I did not make the same mistake I did when applying to schools in high school. This time around, I am in a more financially stable place and am able to go to schools at a farther distance. I applied to schools in New York, Pennsylvania, Boston, and D.C. as well as schools in my home state, good old New Jersey. I even took a leap and applied to more competitive schools such as Boston University and American University because, well, you never know if you don’t try.
At this point in March, I have received a majority of responses. Some with acceptance, others with financial aid and, sadly, some without. At this point it is more about where I live and if I am able to pay for rent, tuition, and everything needed to actually live. While I am certainly glad I decided to apply to places that are more than a 40-minute drive, the anxiety I am getting from having to leave on of my two jobs makes me weary to choose the university’s that are out of state.

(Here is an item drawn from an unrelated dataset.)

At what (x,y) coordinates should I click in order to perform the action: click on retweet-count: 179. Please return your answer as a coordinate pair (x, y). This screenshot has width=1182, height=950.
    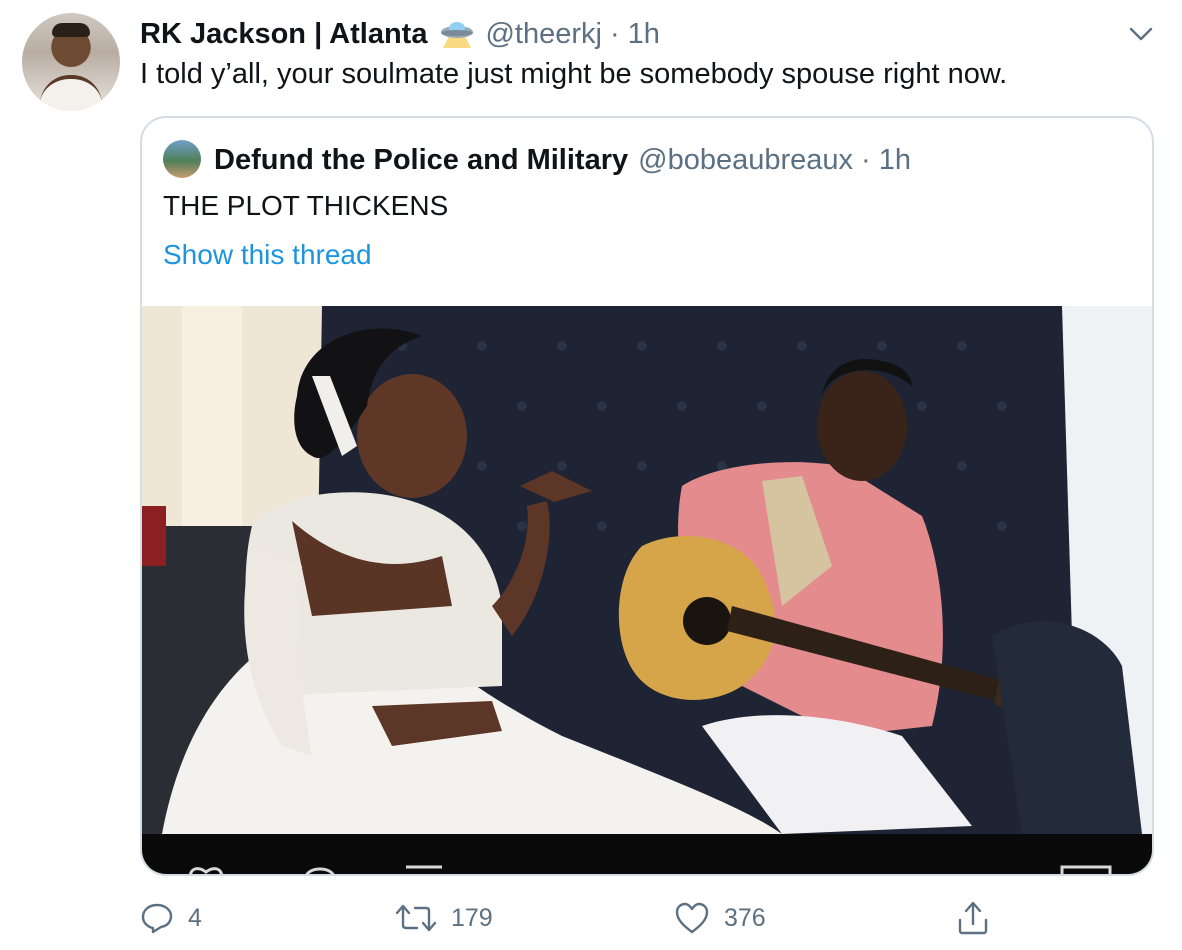
    Looking at the image, I should click on (472, 918).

I have planned to make my decision by the end of March and to take time to actually plan out the pros and cons of each school and living situations with each. And yes, weather is definitely something I am considering because I absolutely abhor the winter. The more south I go might be better than another Jersey winter. This is something that I picked up on as an undergraduate, the planning of course, not so much the weather. Especially now, it is not just me going to move, but also my boyfriend. It’s the first time I am going to need to consider sacrifices to make sure that we will both be okay and in a stable position economically.
While this anxiety may never fully go away, I am hoping that with enough planning (and the help of a lot of faith, trust, and pixie dust, Tink) that’ll I’ll be able to make the right decision.